This week in crypto. August 23-29: The Nixon shock and dollar dominance, ArtBlocks NFTs and more...
The Nixon Shock and dollar dominance
This August marked the 50th anniversary of one of the most significat economic events of this century – and the one that is downplayed far too often – the Nixon Shock. It influenced the entire world, as the majority of countries found themselves (literally overnight) holding a reserve currency without any intrinsic value, with a supply at the mercy of the American Federal Reserve. This issue is not only of historic importance, though. Its consequences are impacting us all, especially now that the Fed’s printing machine has been producing billions upon billions of new dollars, diluting the value of those that are hold by individuals and countries all over the planet. So how did this happen?
The after-war Bretton-Woods agreement, championed by the US, was supposed to bring monetary order: the US holding over two-thirds of the world’s gold, it was decided that the gold-pegged dollar would become the world’s reserve currency. Fixed at $35/ounce, dollars were redeemable for gold at any time. However, US economic struggles and later need to finance the war in Vietnam made it impossible to keep their word. So Nixon threw the US obligations out of the window and unilaterally un-pegged dollar from gold.
Without gold redemption, the Fed could print as much as it wished – and it printed plenty, to distribute mostly among the well-connected and powerful figures of the American business, bringing big money and politics closer than ever.
US diplomats have been excelling in their art, trying to keep the dollar as the dominant reserve currency across the globe, which motivated the Fed to print even more. Some countries with rebellious ideas of replacing dollar with other currencies saw American troops landing on their soil, others – economic hurdles. To this day dollar is a universal unit of account and the most popular reserve currency, which makes other countries dependent on the USA and the Fed in particular.
The Covid-related money-printing frenzy has shown the extent to which countries and people holding dollars do not have any control over it, and the search for an alternative store of value has become paramount.
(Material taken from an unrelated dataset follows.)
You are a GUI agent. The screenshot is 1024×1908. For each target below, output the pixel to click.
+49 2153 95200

Some countries began to pile gold, El Salvador bet on Bitcoin. Others, however, have been silently watching the depreciation of their reserves, lost within intricate political maneuvres.
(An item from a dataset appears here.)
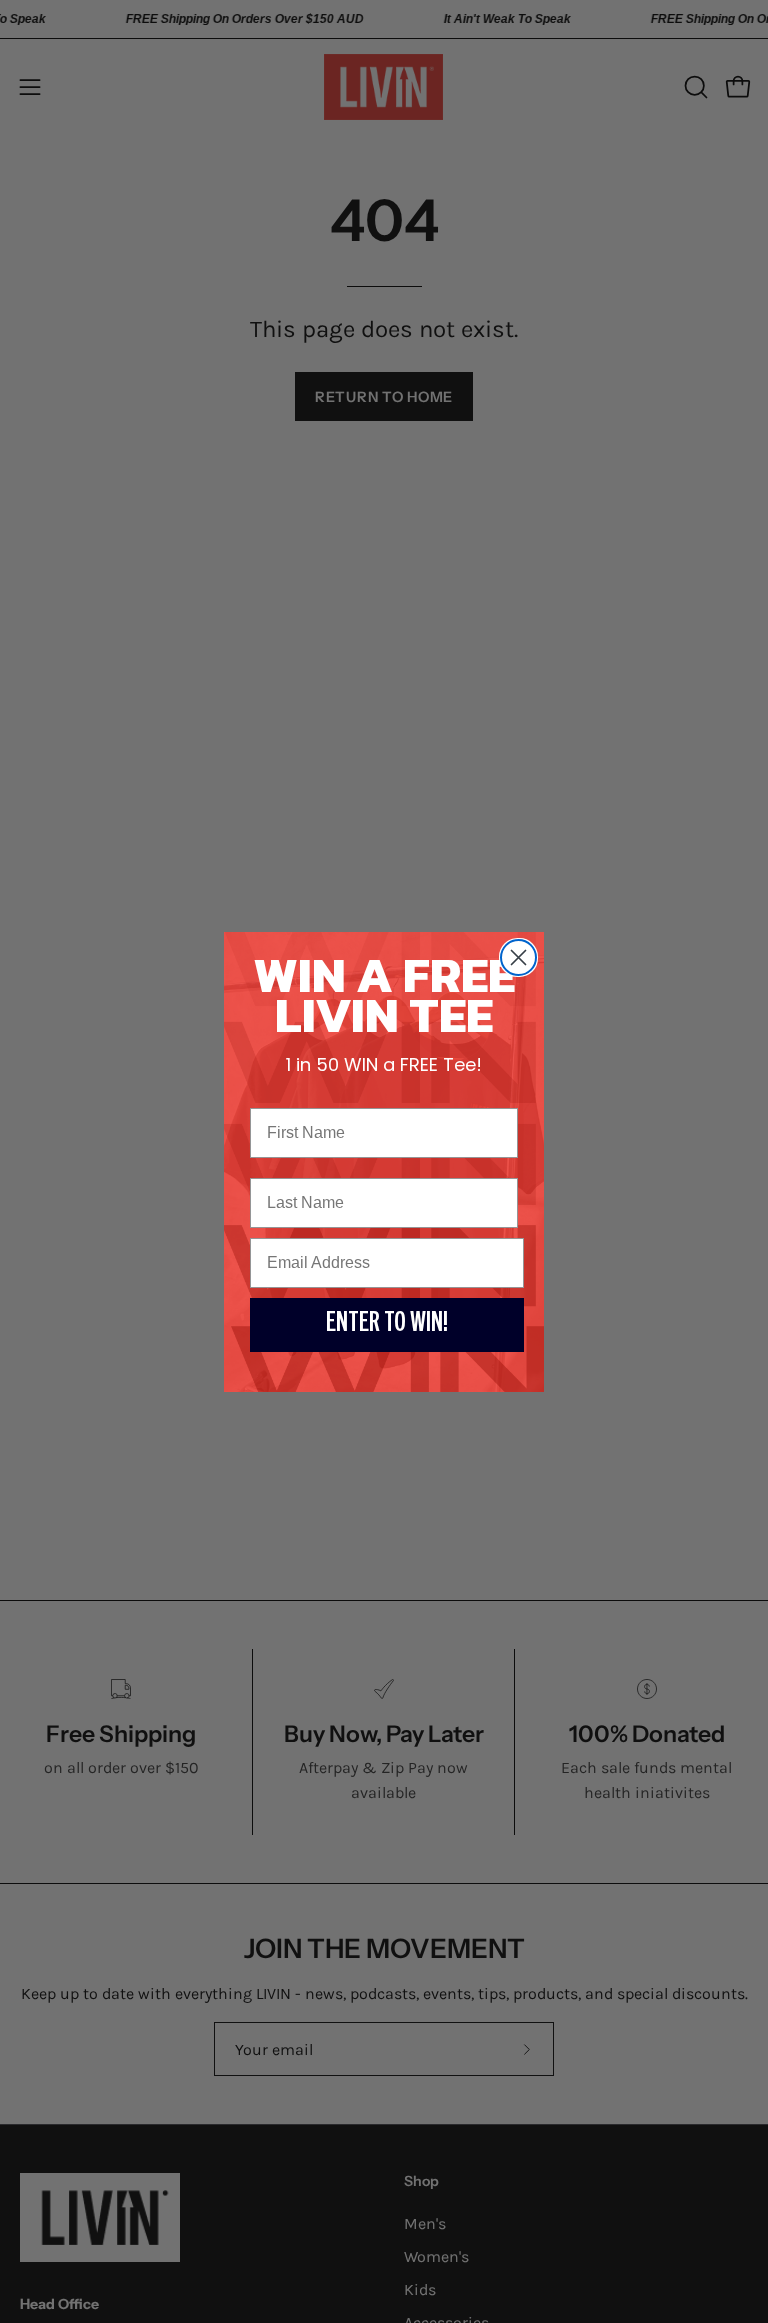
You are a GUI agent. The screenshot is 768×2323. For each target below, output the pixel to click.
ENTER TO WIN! (387, 1325)
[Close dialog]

On a personal level people are more agile and quick to invest their dollars into real assets. Stocks, real estate, art or commodities… their prices are not miraculously going up. It’s the buying power of dollar that is going down, and we believe that this is only the beginning.
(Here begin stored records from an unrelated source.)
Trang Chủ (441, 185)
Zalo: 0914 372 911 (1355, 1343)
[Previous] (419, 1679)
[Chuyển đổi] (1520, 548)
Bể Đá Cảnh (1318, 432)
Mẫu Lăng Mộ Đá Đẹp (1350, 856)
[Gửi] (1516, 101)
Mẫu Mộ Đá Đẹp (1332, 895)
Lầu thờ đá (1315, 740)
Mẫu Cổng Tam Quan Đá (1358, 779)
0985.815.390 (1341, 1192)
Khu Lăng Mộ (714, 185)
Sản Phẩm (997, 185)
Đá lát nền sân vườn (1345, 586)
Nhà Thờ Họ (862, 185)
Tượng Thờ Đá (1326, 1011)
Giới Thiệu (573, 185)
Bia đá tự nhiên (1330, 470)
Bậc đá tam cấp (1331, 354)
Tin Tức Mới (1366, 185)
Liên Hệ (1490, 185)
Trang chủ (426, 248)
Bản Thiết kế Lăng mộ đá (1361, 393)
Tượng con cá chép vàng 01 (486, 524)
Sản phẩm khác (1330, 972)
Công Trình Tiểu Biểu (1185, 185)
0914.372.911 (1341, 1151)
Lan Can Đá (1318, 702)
Luckily, Bitcoin has no borders, no decision-makers, no politics. It cannot be invaded in the name of peace, and it cannot be imprisoned under whatever pretext. To us it is the ultimate store of value, and its fast-increasing adoption proves the point much better than confusing attempts to justify unlimited money printing.
Art and NFT
NFT sales continue marking new highs, with over $2.8Bn trading volume in August across platforms (DAppRadar).
The leaders unsurprisingly include Axie Infinity, which is still most popular crypto game by volume, and Cryptopunks - collectible pixellated images that keep on setting new records with an average price of almost $200k (they’re so hot now that even VISA bought itself a Cryptopunk for 49.5 ETH).
The third place is more of a surprise, with Artblocks collection that is rapidly gaining traction: $3.3M was recently paid for a single artpiece called “The Tulip”. Art blocks are designed by different artists, but all have one main characteristic in common: every NFT is created directly on Ethereum, where the artist deploys their algorithm. The final image is generated via the hash string provided by the token, making it a crypto-native piece of art.
Markets
Bitcoin
In the beginning of the week Bitcoin price marked a higher high of over $50k, but later corrected itself by 5%, landing below $48k.
This week’s speech of the Fed’s Chair Jerome Powell was considered overall as “uber dovish” (the Fed expected to maintain low interest rates of 0-0.25%), even if he hinted that the Fed would begin to reduce the pace of its asset purchases in a move known as tapering.
Overall this means that the dollar won’t get stronger any time soon, and the stocks reacted accordingly, with S&P500 hitting (yet another) high and Bitcoin analysts being predominantly positive too.
Ethereum
Ethereum continued to trade sideways this week, oscillating around $3200.
Quote of the week
“Over the last 60 years, Visa has built a collection of historic commerce artifacts - from early paper credit cards to the zip-zap machine. Today, as we enter a new era of NFT-commerce, Visa welcomes CryptoPunk #7610 to our collection.”